- [WRITTEN EXERCISE]: Report every line in the items below that contains the word "dimensions", copying each line in full.

□ □ □ □ □ □ □

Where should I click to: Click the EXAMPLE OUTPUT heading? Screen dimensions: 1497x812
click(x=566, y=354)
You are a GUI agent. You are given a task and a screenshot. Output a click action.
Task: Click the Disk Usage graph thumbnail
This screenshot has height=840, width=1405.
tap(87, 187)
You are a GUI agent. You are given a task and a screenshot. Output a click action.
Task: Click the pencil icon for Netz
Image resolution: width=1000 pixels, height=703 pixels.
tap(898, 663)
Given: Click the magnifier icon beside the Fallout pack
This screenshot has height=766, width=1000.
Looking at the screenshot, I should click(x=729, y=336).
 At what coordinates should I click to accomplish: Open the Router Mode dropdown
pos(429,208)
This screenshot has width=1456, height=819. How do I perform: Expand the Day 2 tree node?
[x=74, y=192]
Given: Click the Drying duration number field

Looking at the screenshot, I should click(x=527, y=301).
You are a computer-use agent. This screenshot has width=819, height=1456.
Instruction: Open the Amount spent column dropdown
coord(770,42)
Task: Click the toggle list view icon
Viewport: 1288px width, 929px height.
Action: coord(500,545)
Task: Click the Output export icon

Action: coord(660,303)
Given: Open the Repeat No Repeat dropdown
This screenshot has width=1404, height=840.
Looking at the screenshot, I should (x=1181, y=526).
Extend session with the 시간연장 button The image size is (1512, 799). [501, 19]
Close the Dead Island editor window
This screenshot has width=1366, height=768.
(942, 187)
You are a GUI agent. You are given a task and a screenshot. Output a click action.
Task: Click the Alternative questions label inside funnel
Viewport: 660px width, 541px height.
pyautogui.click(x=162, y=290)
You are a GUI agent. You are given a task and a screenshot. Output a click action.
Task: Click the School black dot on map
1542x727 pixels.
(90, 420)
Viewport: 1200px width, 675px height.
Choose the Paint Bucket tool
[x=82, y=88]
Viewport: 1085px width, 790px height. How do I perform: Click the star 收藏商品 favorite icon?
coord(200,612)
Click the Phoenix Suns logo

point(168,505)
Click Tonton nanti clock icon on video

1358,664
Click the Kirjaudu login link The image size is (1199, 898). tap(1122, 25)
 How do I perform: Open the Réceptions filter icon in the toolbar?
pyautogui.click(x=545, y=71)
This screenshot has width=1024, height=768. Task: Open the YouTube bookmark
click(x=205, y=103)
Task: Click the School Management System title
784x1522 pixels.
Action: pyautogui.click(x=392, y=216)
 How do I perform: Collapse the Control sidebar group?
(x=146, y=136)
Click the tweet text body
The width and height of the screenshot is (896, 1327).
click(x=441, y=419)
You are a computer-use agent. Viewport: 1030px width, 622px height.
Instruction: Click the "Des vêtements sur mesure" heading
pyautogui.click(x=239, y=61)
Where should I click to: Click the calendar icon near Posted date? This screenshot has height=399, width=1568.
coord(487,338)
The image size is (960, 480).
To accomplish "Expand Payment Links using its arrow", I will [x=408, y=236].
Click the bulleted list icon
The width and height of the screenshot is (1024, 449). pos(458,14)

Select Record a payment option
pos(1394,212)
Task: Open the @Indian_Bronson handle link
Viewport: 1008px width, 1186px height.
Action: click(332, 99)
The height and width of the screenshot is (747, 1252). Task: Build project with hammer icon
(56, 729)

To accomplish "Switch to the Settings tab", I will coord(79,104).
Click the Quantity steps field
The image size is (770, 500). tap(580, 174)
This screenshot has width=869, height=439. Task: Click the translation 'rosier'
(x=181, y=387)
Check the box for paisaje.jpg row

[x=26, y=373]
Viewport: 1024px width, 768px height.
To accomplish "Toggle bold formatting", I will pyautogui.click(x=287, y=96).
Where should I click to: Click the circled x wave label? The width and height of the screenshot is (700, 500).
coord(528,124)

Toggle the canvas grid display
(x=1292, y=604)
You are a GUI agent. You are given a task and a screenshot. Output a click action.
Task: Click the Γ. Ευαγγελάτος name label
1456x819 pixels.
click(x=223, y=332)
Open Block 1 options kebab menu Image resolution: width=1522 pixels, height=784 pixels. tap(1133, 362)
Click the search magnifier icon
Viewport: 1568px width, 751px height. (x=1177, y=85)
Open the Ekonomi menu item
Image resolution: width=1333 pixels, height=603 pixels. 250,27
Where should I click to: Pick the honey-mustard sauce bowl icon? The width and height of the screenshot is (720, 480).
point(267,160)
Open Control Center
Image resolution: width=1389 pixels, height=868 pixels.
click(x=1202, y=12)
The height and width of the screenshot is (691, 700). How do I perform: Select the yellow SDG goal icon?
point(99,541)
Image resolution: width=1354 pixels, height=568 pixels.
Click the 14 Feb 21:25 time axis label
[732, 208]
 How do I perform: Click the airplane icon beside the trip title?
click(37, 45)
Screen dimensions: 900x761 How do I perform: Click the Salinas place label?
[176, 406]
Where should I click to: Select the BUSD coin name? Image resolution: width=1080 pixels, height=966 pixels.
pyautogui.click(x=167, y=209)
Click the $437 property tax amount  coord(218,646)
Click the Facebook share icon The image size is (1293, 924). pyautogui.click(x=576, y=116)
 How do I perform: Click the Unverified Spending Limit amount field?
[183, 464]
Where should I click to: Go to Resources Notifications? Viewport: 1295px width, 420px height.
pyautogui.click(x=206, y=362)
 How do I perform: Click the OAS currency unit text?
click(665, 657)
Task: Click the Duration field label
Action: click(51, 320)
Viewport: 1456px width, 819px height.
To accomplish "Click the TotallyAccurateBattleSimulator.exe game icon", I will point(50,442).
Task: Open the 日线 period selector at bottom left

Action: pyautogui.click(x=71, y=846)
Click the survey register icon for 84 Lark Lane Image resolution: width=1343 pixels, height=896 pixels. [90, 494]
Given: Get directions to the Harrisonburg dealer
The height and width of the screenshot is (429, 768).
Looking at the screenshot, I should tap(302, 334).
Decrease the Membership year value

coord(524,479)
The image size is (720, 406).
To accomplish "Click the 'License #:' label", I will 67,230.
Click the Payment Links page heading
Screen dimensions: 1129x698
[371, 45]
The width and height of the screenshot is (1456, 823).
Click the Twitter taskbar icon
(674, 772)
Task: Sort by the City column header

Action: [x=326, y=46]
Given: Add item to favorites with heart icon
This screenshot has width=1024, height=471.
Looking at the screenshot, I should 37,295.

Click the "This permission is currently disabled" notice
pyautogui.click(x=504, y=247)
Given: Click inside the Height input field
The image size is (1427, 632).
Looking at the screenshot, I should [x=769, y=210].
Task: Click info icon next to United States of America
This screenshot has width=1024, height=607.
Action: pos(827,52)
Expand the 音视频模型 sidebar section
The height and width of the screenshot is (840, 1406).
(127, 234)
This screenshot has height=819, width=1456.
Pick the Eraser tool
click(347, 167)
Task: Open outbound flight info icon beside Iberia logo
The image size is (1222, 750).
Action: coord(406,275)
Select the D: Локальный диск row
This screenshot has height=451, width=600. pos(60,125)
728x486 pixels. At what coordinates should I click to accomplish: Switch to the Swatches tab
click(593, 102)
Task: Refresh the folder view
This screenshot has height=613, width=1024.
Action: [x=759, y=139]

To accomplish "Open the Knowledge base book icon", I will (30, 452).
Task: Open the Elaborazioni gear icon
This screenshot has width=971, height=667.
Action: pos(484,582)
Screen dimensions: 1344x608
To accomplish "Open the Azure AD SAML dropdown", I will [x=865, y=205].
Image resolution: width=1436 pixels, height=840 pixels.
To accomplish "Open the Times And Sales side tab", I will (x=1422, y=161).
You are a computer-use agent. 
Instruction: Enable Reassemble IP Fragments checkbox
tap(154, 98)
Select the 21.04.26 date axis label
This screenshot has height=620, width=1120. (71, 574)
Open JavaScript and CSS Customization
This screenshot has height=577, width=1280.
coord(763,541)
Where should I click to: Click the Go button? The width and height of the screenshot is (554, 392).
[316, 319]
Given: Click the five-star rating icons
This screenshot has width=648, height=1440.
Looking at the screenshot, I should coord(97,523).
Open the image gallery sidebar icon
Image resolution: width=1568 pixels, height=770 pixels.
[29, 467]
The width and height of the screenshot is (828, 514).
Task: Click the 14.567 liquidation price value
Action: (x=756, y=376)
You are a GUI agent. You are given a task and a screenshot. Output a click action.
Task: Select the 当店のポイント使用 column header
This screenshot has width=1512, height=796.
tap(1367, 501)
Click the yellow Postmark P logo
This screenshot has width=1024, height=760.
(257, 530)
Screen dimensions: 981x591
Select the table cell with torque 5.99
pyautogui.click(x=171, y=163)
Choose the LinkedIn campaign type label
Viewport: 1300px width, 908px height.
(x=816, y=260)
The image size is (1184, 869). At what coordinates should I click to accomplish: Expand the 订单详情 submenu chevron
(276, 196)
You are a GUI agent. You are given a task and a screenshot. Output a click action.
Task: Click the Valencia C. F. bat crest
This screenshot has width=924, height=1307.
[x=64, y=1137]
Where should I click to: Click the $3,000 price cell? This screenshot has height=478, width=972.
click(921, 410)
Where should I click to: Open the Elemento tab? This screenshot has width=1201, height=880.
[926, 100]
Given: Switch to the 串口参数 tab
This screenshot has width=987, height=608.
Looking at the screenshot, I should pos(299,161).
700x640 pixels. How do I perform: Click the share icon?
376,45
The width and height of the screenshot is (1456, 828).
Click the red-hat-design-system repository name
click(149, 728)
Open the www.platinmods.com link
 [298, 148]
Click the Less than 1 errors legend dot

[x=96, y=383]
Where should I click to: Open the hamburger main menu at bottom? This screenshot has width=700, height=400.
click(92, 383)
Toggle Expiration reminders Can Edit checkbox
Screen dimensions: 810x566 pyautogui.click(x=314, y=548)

□ □ □ □ □ □ □

- [THE ANSWER]:
Where should I click to: Click the EXAMPLE OUTPUT heading? Screen dimensions: 1497x812
Screen dimensions: 900x761 How do I perform: Click the Salinas place label?
Screen dimensions: 1129x698
Screen dimensions: 1344x608
Screen dimensions: 981x591
Screen dimensions: 810x566 pyautogui.click(x=314, y=548)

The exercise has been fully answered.